The guarantee is that all values except one share the same frequency $S$, while exactly one value has frequency $P < S$. This creates a strict separation in the frequency space: one unique minimum and several identical larger values. A hash map preserves exact counts without collision ambiguity for equality, so the frequency table is exact. Selecting the minimum frequency from this table must return the unique underrepresented type.

Python Solution

import sys
input = sys.stdin.readline

def solve():
    n = int(input().strip())
    arr = list(map(int, input().split()))
    
    freq = {}
    for x in arr:
        freq[x] = freq.get(x, 0) + 1
    
    # find the element with smallest frequency
    best_val = None
    best_freq = float('inf')
    
    for val, cnt in freq.items():
        if cnt < best_freq:
            best_freq = cnt
            best_val = val
    
    print(best_val)

if __name__ == "__main__":
    solve()

The first phase builds the frequency dictionary in one linear scan. Each insertion or update is expected $O(1)$, so the total remains linear.

The second phase searches for the smallest frequency among distinct keys. This is safe because the number of distinct values is at most $N$, and we only scan this reduced set once.

A subtle implementation detail is initialization of best_freq to infinity. Using a large integer instead would also work, but infinity avoids accidental overflow or incorrect sentinel choices.

Worked Examples

Example 1

Input:

5
5 -3 5 5 -3

Frequency construction:

Value Count
5 3
-3 2
Step Current best Best frequency
Start None inf
Check 5 5 3
Check -3 -3 2

The algorithm first sees 5 with count 3, then updates when encountering -3 with count 2. The final answer is -3 because it has the smallest frequency.

Example 2

Input:

6
10 10 10 7 7 7

Frequency construction:

Value Count
10 3
7 3
Step Current best Best frequency
Start None inf
Check 10 10 3
Check 7 10 or 7 (tie) 3

In this case, both frequencies are equal.

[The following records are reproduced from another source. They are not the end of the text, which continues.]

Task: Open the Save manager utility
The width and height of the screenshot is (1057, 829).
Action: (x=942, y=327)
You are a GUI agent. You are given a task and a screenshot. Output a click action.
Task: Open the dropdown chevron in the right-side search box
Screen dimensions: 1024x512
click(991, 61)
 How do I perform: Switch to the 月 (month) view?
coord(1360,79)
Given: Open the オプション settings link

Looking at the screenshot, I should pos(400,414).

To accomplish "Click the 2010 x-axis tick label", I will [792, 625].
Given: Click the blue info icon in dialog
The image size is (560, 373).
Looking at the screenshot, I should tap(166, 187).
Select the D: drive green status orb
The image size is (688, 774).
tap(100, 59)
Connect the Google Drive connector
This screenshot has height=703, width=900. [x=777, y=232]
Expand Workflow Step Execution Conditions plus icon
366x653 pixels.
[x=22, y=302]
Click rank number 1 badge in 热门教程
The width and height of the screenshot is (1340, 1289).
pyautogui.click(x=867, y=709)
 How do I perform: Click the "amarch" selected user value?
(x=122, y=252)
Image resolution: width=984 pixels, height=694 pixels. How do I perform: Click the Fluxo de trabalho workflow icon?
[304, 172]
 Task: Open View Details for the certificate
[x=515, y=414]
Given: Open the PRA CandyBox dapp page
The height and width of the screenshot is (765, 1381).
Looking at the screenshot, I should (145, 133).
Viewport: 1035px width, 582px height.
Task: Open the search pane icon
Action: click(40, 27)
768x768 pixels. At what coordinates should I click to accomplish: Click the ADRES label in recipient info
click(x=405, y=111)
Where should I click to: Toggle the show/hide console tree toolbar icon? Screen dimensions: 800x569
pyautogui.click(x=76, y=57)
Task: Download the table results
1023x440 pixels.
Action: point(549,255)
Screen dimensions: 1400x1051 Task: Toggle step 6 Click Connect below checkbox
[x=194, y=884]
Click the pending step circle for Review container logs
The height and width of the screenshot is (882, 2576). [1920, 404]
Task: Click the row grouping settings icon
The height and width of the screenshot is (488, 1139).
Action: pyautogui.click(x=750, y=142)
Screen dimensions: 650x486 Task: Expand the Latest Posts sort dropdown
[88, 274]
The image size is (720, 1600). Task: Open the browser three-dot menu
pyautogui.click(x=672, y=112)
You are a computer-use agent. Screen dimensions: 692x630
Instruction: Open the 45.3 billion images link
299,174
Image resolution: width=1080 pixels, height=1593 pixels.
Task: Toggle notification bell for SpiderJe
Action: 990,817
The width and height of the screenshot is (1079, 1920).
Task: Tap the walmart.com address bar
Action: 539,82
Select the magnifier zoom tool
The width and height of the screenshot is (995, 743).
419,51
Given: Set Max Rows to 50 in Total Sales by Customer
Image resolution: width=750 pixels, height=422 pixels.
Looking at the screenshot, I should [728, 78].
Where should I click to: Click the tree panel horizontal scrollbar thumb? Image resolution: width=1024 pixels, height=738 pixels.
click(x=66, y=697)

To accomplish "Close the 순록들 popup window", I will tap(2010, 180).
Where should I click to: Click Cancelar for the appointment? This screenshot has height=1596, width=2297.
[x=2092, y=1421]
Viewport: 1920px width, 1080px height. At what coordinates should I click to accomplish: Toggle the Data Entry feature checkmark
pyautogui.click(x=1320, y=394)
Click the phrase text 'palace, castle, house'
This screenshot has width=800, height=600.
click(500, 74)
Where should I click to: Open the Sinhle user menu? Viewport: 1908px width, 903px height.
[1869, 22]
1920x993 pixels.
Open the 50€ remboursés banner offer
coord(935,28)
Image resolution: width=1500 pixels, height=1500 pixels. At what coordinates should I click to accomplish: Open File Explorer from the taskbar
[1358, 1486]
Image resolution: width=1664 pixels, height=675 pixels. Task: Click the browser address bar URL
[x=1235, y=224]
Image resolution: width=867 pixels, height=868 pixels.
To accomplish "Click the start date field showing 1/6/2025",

However, the problem guarantee forbids full equality among all values with no exception; there must be exactly one underrepresented type. This example shows that in a valid input, ties for minimum cannot occur, so the first minimum encountered is safe.

Complexity Analysis

Measure Complexity Explanation
Time O(N) One pass to build frequencies and one pass over distinct keys
Space O(N) Hash map stores at most N distinct values

With $N \le 10^5$, both time and memory are comfortably within limits. A linear scan over 100k elements is trivial for Python.

Test Cases

# helper: run solution on input string, return output string
import sys, io

def run(inp: str) -> str:
    sys.stdin = io.StringIO(inp)
    from contextlib import redirect_stdout
    out = io.StringIO()
    with redirect_stdout(out):
        solve()
    return out.getvalue().strip()

# provided sample
assert run("5\n5 -3 5 5 -3\n") == "-3"

# minimum size case
assert run("3\n1 1 2\n") == "2"

# negative values
assert run("5\n-1 -1 -1 2 2\n") == "2"

# larger skew
assert run("7\n4 4 4 4 9 9 9\n") == "9"

# already balanced except one
assert run("4\n8 8 8 1\n") == "1"
Test input Expected output What it validates
5 5 -3 5 5 -3 -3 basic frequency separation
3 1 1 2 2 minimum size case
-1 -1 -1 2 2 2 negative values handling
7 4 4 4 4 9 9 9 9 uneven frequency gap
4 8 8 8 1 1 single minority element

Edge Cases

A key edge case is when the minority frequency differs from the majority by exactly one. Consider input:

4
7 7 7 8

The frequency table is {7: 3, 8: 1}. The algorithm scans the map and sets best_val = 8 because 1 is smaller than 3. There is no reliance on ordering of keys or values, only on counts.

Another edge case is negative values:

5
-10 -10 -10 -3 -3

Frequencies are { -10: 3, -3: 2 }. The algorithm correctly selects -3 because its frequency is smaller, even though its numeric value is larger. This confirms correctness under arbitrary integer ranges.

A final case is large input with many duplicates. Since hashing handles aggregation in expected constant time per insertion, the algorithm remains linear and does not degrade even when all values are identical except one.